Following our conversation last Thursday, the Fed has been focused on loosening up the jobs market, as a means to relieve inflation pressures.
The report released Friday morning on the August employment situation is a key input in the Fed's "data-dependent" decision-making process (on rates).
So, what did the report say?
Unemployment ticked up.
Hours worked ticked down.
The monthly change in wages was modest.
That's all going in the direction of a cooling employment situation
The next big data points will be;
September 13th: We'll get the August inflation data, which should be on the decline (given the sharp fall in gas prices last month).
September 21st: We'll get the next Fed decision on rates.
The data is telling us that the exuberance in the economy has exhausted and inflation is softening - thus we should expect the Fed to be at or near the end of this rate hiking cycle.
What could be a catalyst to not only end this cycle, but to reverse it?
Europe.
As we’ve discussed previously, the European Commission has threatened to intervene in the energy market, to offset skyrocketing energy prices in Europe with government subsidies.
Related to that effort, G7 countries are stepping up threats to put price caps on Russian energy exports, shown below, (capping the price at which they would pay). Meanwhile, Putin is responding by taking the Nordstream 1 pipeline offline, indefinitely (for "maintenance").

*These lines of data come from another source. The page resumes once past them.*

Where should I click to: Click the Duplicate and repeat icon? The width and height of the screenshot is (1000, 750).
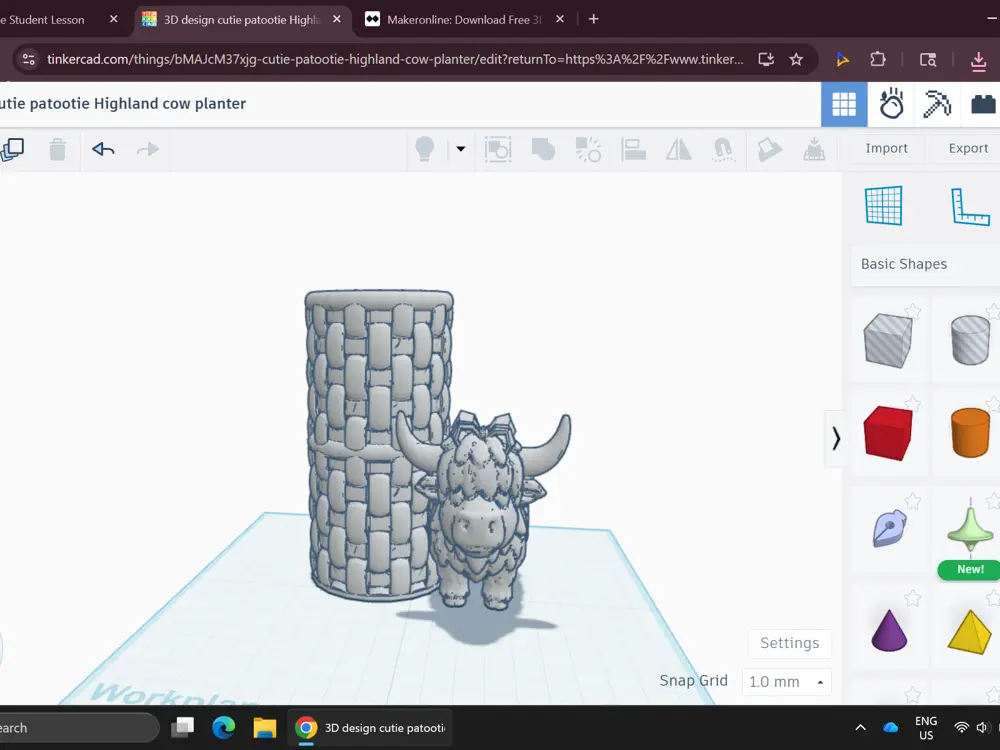13,149
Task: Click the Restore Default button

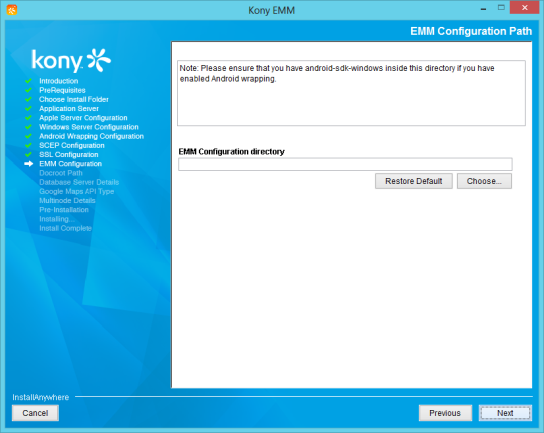Action: [414, 181]
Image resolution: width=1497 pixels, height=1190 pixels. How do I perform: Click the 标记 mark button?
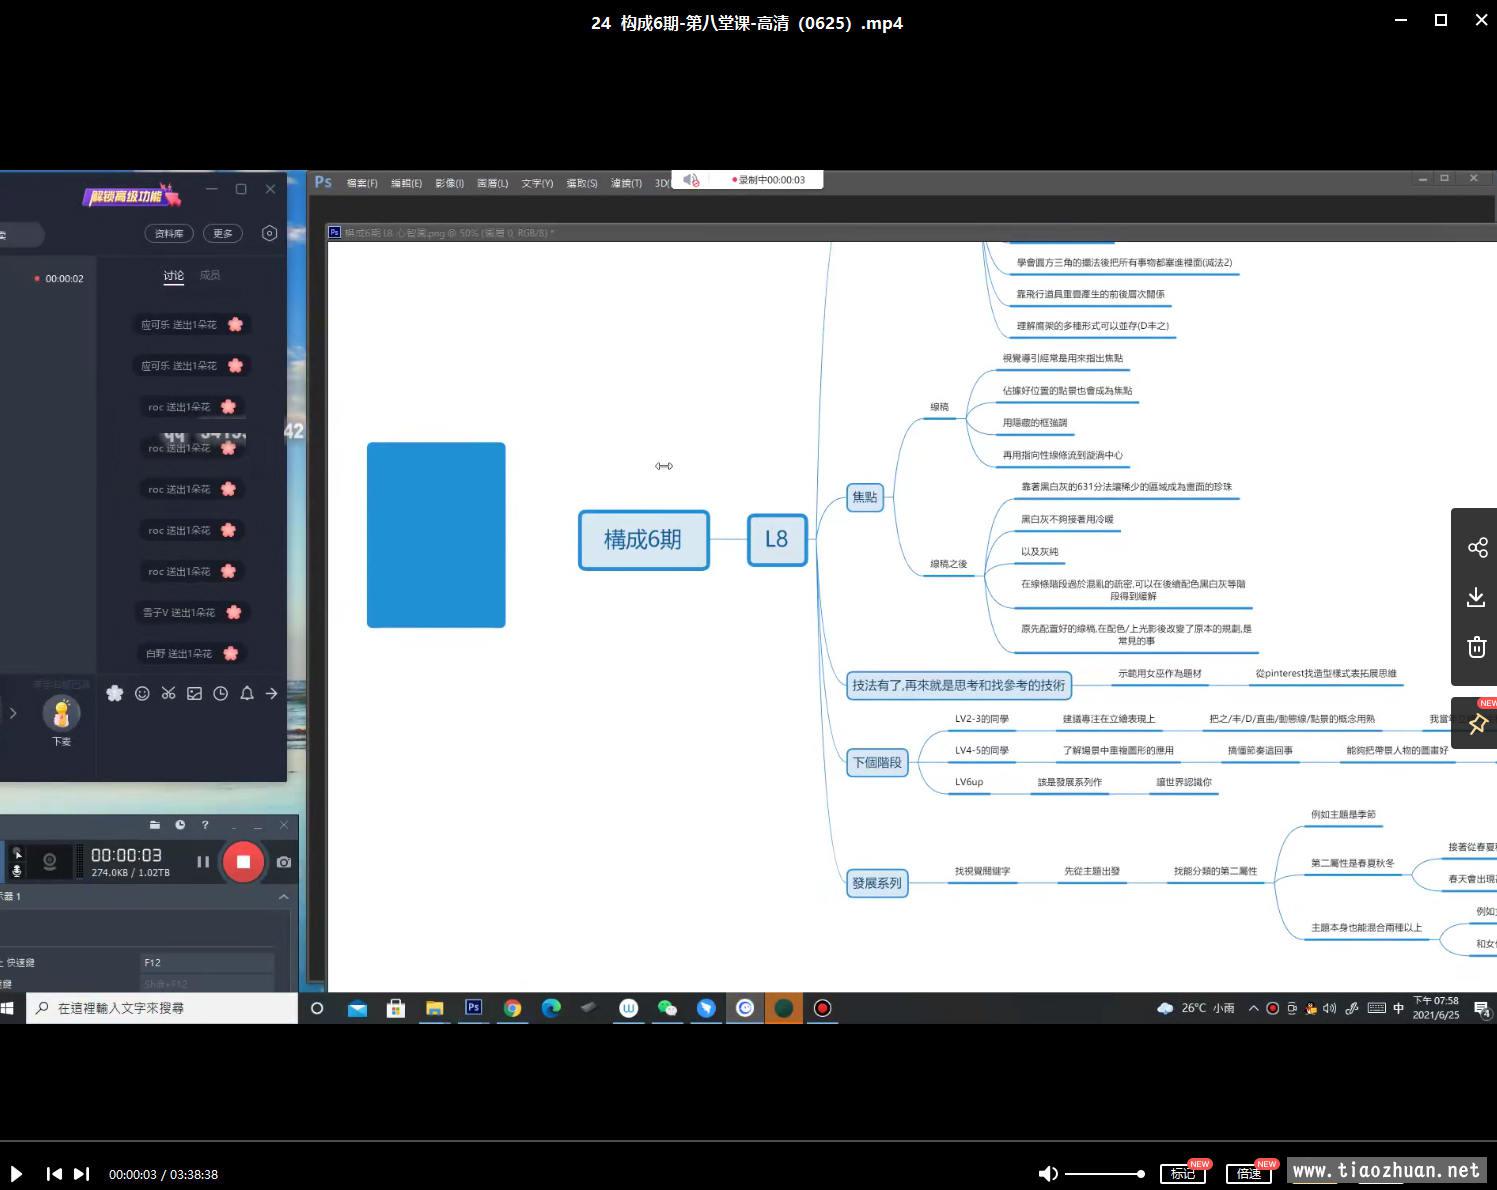coord(1183,1174)

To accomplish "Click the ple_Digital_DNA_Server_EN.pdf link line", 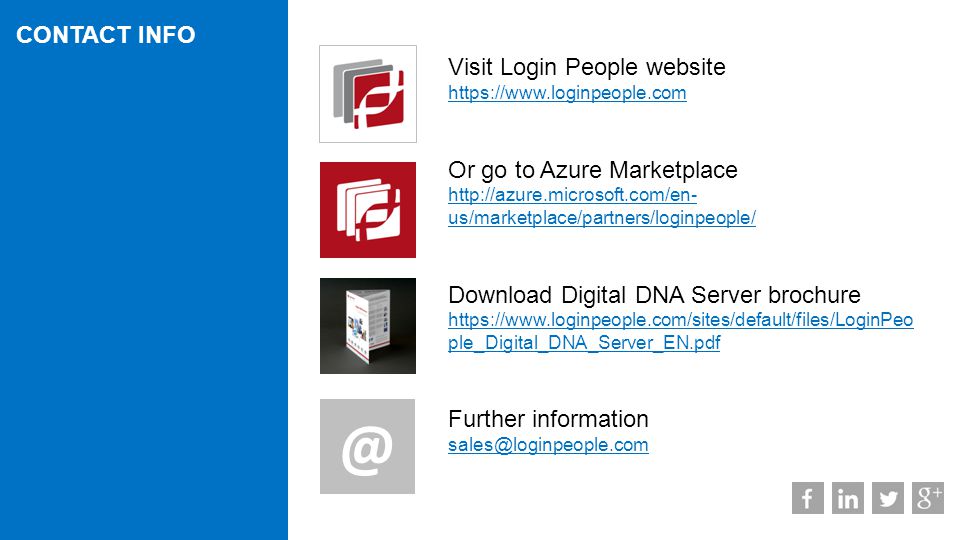I will pos(584,343).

The Western world thinks they can starve Putin of revenue. Putin thinks he can starve Europe (particularly Germany) of energy.
The energy void is unlikely to be filled by OPEC. Iran? We will see.
Nonetheless, it looks like a lose-lose scenario may be approaching, if not here. Cutting more fossil fuel supply, into a structural global shortage, would mean higher prices. And if governments want to subsidize energy, they will do so at the expense of solvency.